* TASK DETAILS: Records follow. Pull out every line that contains "three".
**** EXCERPTED RECORDS
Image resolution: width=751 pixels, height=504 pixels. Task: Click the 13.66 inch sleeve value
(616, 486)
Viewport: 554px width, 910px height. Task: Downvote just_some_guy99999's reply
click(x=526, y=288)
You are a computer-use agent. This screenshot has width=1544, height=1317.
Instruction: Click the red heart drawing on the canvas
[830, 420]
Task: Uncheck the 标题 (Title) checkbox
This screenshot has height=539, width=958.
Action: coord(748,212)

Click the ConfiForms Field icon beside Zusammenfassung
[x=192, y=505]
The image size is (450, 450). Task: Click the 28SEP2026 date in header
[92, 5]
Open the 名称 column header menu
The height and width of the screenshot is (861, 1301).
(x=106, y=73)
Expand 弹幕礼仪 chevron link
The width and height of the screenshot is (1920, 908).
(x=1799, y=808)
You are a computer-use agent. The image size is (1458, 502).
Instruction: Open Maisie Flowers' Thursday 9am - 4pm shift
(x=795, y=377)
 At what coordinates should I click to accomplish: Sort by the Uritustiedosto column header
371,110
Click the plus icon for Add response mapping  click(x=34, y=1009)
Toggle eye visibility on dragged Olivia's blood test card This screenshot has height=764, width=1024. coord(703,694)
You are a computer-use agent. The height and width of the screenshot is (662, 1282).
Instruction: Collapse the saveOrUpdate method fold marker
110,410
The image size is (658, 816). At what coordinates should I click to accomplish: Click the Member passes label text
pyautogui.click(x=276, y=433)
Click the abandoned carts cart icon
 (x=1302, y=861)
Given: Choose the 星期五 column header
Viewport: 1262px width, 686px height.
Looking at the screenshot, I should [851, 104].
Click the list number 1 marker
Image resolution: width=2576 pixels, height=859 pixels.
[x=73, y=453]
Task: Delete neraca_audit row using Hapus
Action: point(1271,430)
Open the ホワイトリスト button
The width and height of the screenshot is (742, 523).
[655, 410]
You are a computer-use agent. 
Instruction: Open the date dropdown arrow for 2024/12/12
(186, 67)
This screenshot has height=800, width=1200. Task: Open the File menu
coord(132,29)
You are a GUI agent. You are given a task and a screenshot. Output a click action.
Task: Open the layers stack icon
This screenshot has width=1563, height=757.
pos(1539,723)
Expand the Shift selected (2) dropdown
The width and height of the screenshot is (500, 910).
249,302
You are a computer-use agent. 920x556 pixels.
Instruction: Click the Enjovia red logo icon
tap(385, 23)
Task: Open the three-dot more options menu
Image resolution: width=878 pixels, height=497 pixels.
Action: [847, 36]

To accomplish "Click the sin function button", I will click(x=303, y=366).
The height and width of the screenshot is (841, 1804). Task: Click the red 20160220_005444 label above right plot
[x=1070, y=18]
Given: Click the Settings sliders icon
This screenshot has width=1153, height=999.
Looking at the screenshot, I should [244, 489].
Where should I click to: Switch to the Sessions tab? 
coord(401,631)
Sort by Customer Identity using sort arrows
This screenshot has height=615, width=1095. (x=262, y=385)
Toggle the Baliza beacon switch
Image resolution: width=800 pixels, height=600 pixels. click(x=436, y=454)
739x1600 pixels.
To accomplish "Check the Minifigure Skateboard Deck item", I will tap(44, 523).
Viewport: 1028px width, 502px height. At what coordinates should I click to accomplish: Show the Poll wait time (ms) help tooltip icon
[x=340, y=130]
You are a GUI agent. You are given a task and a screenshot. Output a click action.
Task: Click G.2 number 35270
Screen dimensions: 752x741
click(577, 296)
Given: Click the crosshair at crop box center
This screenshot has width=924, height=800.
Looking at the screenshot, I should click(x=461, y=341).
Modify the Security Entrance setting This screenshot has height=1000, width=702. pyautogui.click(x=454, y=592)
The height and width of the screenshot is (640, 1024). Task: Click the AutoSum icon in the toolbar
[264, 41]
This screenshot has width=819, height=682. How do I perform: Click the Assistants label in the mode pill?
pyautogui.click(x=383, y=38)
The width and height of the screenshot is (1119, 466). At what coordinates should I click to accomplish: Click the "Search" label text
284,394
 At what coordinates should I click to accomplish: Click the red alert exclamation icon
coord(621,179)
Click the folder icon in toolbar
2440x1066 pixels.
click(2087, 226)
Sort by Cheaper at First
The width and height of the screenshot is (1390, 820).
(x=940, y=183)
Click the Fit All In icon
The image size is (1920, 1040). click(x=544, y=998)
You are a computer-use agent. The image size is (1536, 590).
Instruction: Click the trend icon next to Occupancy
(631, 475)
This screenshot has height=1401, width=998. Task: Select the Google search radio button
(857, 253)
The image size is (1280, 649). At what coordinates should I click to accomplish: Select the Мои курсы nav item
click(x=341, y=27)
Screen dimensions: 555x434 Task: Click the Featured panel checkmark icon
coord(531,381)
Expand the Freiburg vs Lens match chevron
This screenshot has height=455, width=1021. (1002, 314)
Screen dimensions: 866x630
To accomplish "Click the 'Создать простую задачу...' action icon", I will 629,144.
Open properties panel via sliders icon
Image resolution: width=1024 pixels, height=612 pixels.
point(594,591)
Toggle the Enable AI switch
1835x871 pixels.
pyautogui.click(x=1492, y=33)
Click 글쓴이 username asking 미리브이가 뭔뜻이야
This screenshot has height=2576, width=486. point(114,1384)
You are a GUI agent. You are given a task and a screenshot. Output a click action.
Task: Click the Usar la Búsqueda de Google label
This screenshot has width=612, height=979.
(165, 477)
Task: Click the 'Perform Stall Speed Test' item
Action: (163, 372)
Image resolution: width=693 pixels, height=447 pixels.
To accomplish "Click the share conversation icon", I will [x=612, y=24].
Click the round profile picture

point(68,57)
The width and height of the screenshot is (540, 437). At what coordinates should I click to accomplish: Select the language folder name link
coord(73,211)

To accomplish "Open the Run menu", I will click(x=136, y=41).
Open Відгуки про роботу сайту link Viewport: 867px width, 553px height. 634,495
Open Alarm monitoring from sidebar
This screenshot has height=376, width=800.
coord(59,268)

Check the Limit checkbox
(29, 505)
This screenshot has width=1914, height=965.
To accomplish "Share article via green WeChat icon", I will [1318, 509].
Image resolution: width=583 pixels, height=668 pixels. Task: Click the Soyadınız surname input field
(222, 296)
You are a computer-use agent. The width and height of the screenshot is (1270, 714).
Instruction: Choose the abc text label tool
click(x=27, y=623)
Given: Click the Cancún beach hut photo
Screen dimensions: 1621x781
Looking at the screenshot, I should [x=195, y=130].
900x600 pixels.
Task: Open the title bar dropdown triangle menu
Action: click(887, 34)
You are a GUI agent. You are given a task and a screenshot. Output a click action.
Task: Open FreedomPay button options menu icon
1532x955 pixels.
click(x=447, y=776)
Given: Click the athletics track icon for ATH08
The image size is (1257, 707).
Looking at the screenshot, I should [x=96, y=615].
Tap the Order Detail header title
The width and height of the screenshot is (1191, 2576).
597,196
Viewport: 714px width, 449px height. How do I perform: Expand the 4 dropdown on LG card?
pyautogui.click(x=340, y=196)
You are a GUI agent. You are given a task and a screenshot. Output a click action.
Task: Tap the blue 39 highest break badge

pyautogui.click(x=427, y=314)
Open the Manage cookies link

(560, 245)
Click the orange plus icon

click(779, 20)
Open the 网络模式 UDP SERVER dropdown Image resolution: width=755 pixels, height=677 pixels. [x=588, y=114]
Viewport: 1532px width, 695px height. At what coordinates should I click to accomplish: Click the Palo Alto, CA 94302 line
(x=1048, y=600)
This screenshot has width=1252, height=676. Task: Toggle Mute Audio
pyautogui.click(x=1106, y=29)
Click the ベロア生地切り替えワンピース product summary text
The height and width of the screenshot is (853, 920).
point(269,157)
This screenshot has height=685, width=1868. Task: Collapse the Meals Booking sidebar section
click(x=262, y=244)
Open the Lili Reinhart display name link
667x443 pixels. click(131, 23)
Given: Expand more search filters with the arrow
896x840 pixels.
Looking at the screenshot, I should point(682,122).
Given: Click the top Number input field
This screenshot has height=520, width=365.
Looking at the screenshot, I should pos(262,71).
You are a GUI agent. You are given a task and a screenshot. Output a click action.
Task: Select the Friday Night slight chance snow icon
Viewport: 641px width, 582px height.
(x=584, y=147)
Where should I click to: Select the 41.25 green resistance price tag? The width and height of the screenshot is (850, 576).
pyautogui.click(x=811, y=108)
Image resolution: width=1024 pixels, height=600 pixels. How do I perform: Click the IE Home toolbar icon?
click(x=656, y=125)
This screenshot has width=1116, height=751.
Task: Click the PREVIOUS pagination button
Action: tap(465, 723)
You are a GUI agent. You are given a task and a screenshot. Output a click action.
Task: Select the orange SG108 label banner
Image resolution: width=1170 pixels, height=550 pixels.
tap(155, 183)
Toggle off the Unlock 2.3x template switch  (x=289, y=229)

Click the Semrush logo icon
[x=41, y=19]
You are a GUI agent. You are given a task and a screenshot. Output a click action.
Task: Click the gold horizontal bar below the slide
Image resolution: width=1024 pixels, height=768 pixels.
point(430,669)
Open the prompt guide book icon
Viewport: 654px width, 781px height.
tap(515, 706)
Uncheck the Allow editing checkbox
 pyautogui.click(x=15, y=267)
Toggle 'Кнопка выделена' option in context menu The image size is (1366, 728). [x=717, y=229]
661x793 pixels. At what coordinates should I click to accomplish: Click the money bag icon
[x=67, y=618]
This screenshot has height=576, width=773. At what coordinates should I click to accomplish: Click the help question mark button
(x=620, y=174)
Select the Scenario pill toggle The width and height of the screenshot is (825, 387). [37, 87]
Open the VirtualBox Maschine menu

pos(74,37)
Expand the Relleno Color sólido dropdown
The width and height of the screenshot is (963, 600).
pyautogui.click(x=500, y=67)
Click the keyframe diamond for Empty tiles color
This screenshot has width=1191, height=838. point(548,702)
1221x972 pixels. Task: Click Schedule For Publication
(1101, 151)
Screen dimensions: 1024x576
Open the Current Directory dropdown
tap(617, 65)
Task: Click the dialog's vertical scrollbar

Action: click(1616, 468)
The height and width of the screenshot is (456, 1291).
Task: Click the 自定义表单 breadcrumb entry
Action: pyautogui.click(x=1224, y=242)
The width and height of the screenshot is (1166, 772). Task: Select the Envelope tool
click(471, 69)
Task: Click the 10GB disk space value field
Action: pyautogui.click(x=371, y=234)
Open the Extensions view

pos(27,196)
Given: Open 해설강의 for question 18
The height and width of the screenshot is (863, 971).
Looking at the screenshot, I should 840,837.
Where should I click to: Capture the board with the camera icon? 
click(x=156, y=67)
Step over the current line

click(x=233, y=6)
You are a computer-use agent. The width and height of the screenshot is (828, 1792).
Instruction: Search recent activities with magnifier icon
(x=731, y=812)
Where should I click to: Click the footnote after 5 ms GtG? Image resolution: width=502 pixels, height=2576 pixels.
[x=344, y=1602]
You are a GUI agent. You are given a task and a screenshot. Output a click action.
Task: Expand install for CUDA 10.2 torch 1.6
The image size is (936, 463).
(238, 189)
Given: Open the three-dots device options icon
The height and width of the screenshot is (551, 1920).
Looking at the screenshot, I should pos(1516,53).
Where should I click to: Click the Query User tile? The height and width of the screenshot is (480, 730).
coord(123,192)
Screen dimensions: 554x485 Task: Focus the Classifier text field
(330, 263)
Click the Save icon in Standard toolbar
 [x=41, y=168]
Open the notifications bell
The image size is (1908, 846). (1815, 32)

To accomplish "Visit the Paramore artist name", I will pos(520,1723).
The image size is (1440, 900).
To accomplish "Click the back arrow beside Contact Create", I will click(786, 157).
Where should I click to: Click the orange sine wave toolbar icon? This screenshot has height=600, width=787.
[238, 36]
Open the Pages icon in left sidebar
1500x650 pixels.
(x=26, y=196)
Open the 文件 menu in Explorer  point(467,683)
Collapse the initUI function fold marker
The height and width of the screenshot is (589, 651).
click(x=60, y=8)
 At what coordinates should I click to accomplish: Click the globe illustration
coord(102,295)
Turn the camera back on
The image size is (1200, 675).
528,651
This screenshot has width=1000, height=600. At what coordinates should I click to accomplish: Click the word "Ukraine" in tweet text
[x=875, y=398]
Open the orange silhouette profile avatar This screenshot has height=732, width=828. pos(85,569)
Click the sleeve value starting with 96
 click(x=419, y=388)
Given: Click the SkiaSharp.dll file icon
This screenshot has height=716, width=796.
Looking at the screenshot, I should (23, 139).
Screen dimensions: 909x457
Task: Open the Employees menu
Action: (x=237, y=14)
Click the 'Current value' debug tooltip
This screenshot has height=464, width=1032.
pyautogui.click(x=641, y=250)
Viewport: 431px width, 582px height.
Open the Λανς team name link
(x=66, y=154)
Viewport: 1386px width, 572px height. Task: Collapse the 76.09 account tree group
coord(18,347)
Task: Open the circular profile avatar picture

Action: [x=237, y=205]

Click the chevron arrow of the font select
********
* YOUR SOLUTION:
Task: Open the three-dot more options menu
Given: Open the three-dots device options icon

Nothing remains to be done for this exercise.